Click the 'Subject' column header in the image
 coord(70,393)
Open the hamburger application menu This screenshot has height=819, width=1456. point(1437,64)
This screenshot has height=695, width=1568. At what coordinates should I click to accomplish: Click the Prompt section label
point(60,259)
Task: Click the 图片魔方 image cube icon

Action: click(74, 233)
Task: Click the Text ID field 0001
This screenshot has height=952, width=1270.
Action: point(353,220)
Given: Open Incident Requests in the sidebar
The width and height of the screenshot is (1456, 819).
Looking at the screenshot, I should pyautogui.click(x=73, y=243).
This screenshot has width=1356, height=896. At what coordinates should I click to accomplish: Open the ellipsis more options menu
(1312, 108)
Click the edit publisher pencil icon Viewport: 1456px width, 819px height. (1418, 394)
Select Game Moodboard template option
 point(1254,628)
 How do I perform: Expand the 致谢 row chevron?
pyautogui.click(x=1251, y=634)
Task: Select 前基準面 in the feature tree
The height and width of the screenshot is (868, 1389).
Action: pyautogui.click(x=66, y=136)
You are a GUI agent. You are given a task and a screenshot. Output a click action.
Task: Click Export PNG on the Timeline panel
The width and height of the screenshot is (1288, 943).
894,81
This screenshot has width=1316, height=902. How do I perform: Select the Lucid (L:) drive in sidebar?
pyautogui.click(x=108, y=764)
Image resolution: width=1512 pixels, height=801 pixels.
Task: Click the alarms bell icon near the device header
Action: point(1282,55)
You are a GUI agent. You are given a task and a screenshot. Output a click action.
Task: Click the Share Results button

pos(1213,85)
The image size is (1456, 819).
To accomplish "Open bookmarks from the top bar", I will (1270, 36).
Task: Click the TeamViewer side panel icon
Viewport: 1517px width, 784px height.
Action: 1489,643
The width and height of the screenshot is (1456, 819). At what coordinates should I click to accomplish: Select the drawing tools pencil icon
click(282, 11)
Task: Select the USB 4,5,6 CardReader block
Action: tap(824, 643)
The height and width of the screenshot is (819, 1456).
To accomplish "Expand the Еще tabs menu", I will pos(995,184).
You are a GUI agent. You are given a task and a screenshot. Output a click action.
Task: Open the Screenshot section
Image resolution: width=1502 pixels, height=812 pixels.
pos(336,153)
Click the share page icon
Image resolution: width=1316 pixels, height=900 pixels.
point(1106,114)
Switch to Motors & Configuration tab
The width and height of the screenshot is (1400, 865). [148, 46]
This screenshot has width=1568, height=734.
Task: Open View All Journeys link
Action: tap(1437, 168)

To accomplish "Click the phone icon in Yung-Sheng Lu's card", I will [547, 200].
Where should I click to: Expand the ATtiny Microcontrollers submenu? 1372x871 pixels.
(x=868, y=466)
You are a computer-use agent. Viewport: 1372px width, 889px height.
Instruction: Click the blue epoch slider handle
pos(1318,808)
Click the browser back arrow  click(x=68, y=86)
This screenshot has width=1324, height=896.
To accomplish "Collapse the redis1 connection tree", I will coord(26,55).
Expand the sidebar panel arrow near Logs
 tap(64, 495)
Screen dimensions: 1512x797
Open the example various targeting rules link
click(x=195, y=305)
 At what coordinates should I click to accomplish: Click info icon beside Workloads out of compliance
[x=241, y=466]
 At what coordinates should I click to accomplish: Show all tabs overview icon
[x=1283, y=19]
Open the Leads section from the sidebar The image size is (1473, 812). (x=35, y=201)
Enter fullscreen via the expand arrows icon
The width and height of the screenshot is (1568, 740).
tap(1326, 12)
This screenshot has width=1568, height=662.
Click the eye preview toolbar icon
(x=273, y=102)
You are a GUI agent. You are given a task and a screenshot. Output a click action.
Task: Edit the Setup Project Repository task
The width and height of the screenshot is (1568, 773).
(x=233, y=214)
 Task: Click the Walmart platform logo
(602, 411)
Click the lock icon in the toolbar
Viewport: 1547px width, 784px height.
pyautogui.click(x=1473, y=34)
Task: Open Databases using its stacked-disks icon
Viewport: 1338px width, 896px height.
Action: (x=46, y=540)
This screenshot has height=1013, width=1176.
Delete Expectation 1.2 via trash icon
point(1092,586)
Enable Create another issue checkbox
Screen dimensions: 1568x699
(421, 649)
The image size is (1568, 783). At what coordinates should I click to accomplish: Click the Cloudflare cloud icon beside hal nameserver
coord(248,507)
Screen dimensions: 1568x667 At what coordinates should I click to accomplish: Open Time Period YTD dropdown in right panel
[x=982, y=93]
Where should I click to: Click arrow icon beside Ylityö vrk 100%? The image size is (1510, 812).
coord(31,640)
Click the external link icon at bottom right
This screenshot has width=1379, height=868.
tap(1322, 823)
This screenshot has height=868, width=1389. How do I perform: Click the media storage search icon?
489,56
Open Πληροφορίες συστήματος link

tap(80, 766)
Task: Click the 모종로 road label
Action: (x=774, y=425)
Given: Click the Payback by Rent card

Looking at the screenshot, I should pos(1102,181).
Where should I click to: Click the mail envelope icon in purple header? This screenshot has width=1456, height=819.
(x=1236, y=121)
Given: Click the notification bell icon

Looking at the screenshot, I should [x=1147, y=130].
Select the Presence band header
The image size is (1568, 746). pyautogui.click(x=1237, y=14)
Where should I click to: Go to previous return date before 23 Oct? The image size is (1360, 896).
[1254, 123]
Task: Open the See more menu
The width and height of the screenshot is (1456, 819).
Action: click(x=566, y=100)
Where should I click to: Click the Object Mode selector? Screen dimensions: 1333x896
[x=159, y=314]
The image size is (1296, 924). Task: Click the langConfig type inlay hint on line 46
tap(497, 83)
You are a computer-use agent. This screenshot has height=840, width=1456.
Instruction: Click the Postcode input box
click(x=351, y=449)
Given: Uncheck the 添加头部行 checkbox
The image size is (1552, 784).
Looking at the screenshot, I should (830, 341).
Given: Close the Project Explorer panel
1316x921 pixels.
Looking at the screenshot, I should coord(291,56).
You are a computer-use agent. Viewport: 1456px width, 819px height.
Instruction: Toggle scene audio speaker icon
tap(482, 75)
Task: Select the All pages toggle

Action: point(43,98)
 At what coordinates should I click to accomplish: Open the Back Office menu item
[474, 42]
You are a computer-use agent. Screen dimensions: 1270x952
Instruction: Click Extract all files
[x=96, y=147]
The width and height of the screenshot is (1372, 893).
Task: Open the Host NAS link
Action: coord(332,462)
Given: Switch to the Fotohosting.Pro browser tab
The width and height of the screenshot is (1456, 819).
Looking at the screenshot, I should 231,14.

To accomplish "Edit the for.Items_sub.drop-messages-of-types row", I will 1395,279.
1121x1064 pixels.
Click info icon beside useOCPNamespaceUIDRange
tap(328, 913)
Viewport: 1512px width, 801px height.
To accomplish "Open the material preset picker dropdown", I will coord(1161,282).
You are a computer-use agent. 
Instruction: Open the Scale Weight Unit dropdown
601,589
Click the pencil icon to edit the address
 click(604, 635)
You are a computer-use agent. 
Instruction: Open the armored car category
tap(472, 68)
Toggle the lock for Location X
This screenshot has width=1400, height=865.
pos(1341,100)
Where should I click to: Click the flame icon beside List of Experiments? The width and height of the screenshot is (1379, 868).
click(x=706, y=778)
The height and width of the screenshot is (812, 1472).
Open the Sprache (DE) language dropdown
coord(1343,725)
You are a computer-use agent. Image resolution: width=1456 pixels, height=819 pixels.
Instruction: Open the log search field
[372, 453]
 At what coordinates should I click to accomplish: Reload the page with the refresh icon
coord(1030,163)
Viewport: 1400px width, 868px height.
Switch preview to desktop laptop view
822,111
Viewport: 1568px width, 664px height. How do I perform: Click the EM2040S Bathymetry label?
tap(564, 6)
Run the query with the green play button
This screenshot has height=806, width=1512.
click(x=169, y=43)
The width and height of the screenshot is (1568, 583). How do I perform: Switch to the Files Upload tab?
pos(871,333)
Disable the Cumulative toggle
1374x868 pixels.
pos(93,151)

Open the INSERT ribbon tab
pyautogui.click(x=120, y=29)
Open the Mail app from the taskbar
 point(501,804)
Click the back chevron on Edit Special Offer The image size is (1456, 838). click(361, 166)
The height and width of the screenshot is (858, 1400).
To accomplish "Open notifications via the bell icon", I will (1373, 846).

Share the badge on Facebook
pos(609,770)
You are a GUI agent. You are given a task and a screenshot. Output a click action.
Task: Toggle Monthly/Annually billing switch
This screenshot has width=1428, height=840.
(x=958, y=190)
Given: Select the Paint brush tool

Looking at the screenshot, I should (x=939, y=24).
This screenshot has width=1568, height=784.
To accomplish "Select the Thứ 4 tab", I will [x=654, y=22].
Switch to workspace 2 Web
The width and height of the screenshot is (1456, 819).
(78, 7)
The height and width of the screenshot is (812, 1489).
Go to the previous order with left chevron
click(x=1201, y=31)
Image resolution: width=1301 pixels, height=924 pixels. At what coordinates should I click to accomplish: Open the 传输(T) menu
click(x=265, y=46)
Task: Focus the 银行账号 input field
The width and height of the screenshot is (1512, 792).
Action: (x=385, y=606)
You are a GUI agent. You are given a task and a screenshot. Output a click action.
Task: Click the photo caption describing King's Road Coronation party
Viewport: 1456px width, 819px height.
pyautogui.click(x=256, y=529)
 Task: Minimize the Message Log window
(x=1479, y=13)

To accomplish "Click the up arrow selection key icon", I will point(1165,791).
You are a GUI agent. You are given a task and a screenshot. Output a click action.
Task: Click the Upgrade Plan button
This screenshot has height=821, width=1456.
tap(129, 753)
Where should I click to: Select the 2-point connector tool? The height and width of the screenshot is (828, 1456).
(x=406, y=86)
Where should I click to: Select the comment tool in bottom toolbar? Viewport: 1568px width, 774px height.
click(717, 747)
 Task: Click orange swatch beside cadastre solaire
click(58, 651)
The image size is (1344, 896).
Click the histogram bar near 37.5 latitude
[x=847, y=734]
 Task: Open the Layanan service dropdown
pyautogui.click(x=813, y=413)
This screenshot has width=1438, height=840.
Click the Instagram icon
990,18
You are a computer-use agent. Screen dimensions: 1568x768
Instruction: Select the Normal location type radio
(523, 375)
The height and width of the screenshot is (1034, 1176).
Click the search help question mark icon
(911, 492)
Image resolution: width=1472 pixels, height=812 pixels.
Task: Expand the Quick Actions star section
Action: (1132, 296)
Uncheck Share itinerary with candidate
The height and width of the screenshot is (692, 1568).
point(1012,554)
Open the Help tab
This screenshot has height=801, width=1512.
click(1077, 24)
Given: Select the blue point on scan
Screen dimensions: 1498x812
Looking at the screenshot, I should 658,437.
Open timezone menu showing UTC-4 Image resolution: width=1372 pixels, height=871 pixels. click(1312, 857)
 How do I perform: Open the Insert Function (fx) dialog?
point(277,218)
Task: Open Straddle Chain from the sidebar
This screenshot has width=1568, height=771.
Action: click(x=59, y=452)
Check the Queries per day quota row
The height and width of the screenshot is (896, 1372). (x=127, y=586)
++++++++++++++++++++
Assigned task: Could you transcribe the entries above word for word, from the line with "Image resolution: width=1316" down to the line with "This screenshot has width=1324, height=896.", keeping both?

Written solution:
Image resolution: width=1316 pixels, height=900 pixels.
point(1106,114)
Switch to Motors & Configuration tab
The width and height of the screenshot is (1400, 865). [148, 46]
This screenshot has width=1568, height=734.
Task: Open View All Journeys link
Action: tap(1437, 168)

To accomplish "Click the phone icon in Yung-Sheng Lu's card", I will [547, 200].
Where should I click to: Expand the ATtiny Microcontrollers submenu? 1372x871 pixels.
(x=868, y=466)
You are a computer-use agent. Viewport: 1372px width, 889px height.
Instruction: Click the blue epoch slider handle
pos(1318,808)
Click the browser back arrow  click(x=68, y=86)
This screenshot has width=1324, height=896.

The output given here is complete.